> **REQUIRED ACTIONS**:
[1] Rewrite the student profile between "Born in Russia, Shavarina" and "in fourth grade.", inclusive, replacing "kindergarten" with "preschool".
[2] According to the student profile, in which two Russian cities do Shavarina's relatives and friends live?

> **SELECTION**:
**********

Student Focus: Daria Sergeyevna Shavarina

Kristina Chu, Staff Writer

Junior Daria Sergeyevna Shavarina has chosen a future path that differs from the majority of her classmates. Instead of graduating with rest of the Class of 2015, she has decided to graduate a year earlier and return back to her home in Russia, where she plans on beginning her college education.

Except for her parents, who live in the United States with her, all of Shavarina’s family live in Russia. She explains, “My sister, her son and husband, my grandmothers, grandfathers, cousins, aunts, uncles, the majority of my friends and, in some respects, colleagues, are in Russia, in Saint Petersburg and Krasnoyarsk.”

Born in Russia, Shavarina has lived between the U.S. and Russia, attending parts of kindergarten, second, and third grade here in the United States. She moved permanently to the United States in fourth grade.

**********

[Data on locating visible targets]

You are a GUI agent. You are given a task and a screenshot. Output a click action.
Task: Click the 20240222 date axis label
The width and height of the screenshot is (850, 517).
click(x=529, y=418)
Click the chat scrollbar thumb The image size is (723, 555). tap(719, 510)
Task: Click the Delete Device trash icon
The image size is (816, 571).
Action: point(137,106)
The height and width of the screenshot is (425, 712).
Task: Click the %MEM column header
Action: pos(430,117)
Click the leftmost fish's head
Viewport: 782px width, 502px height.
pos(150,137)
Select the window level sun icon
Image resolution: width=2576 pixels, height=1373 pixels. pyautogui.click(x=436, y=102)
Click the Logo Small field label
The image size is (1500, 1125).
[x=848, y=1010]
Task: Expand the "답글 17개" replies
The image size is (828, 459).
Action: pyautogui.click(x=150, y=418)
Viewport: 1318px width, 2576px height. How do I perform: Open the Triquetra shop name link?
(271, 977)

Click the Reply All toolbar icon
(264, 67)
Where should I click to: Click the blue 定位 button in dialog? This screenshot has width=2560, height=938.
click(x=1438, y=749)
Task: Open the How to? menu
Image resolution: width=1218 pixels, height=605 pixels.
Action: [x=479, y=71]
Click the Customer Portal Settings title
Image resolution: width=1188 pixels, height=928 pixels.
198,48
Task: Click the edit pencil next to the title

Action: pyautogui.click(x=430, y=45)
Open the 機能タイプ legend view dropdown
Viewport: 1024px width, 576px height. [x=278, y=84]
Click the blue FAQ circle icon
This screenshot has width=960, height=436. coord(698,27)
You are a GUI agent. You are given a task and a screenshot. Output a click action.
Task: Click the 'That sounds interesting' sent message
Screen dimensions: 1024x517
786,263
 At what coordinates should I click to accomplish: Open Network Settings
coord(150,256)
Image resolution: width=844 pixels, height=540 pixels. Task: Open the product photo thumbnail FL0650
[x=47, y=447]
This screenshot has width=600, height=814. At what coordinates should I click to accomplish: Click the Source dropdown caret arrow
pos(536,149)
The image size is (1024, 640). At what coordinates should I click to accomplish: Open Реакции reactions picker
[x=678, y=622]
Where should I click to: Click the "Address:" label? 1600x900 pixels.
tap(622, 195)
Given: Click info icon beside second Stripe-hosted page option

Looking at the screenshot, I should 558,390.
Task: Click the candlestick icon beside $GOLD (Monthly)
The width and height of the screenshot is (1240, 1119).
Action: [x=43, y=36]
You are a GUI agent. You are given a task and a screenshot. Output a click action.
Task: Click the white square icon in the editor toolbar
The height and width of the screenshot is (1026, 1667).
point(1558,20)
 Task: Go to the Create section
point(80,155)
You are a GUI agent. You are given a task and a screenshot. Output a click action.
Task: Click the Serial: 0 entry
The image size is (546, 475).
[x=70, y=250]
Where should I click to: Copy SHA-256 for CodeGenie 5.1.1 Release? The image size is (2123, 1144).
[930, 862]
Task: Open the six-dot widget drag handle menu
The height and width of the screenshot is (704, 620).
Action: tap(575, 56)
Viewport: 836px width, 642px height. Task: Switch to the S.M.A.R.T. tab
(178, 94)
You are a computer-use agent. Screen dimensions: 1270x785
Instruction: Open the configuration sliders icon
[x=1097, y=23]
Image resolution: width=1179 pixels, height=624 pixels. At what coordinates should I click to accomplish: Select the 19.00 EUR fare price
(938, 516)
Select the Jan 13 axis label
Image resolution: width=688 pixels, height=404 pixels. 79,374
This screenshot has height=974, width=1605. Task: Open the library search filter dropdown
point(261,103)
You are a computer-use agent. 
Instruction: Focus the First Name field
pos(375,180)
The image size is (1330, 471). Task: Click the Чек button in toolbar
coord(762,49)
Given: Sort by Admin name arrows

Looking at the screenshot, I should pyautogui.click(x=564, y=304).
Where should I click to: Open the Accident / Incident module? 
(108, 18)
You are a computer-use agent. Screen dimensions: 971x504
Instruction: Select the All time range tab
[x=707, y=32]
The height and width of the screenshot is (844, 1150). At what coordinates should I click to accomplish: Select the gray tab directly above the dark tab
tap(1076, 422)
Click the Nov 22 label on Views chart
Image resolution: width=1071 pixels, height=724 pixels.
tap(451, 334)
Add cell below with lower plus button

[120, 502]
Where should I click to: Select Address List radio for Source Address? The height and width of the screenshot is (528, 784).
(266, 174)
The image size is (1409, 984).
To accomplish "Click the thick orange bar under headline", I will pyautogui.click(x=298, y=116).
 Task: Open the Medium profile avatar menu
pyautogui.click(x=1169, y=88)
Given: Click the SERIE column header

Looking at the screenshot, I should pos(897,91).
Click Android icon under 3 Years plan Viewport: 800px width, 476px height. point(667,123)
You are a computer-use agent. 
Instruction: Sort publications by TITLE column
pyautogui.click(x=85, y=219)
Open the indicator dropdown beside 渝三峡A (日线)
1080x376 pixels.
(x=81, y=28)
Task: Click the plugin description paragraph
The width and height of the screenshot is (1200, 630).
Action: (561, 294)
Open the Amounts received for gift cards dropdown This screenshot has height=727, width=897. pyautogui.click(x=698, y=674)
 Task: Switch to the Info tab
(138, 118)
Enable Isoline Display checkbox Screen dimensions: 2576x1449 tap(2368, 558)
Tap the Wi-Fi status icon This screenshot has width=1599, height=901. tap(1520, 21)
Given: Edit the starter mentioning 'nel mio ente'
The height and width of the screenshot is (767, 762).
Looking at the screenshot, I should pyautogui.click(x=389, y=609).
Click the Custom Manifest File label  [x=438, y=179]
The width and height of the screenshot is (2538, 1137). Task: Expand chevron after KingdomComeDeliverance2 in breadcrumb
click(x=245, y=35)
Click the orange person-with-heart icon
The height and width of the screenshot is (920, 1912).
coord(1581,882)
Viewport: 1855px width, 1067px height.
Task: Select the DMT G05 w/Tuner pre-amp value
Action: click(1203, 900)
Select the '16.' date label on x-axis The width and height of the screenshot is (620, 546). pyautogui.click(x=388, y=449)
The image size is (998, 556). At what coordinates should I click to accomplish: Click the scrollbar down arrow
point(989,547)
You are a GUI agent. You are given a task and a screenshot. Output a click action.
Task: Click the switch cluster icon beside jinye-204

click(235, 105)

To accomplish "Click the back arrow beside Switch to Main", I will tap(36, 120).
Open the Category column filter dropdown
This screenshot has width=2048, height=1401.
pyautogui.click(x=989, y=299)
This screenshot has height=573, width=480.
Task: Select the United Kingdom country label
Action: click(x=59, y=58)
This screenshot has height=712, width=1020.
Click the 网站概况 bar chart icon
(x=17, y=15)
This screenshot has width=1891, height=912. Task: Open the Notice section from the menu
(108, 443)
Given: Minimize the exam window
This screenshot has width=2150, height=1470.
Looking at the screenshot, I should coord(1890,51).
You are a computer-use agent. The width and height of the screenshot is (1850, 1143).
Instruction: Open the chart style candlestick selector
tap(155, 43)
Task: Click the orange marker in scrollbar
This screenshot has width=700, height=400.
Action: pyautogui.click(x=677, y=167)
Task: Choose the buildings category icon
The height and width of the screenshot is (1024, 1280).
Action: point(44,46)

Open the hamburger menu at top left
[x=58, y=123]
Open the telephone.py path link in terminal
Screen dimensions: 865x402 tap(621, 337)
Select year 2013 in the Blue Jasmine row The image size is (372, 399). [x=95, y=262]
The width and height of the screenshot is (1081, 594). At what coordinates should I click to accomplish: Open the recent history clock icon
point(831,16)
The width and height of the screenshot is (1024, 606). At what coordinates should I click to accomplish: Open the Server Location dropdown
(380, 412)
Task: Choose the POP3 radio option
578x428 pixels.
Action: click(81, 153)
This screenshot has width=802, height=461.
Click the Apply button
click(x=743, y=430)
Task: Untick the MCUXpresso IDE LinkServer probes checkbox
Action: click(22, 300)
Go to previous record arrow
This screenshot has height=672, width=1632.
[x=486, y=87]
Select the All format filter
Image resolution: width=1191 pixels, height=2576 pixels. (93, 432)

**********

> **ANSWER SET**:
[1]
Born in Russia, Shavarina has lived between the U.S. and Russia, attending parts of preschool, second, and third grade here in the United States. She moved permanently to the United States in fourth grade.

[2] Saint Petersburg and Krasnoyarsk.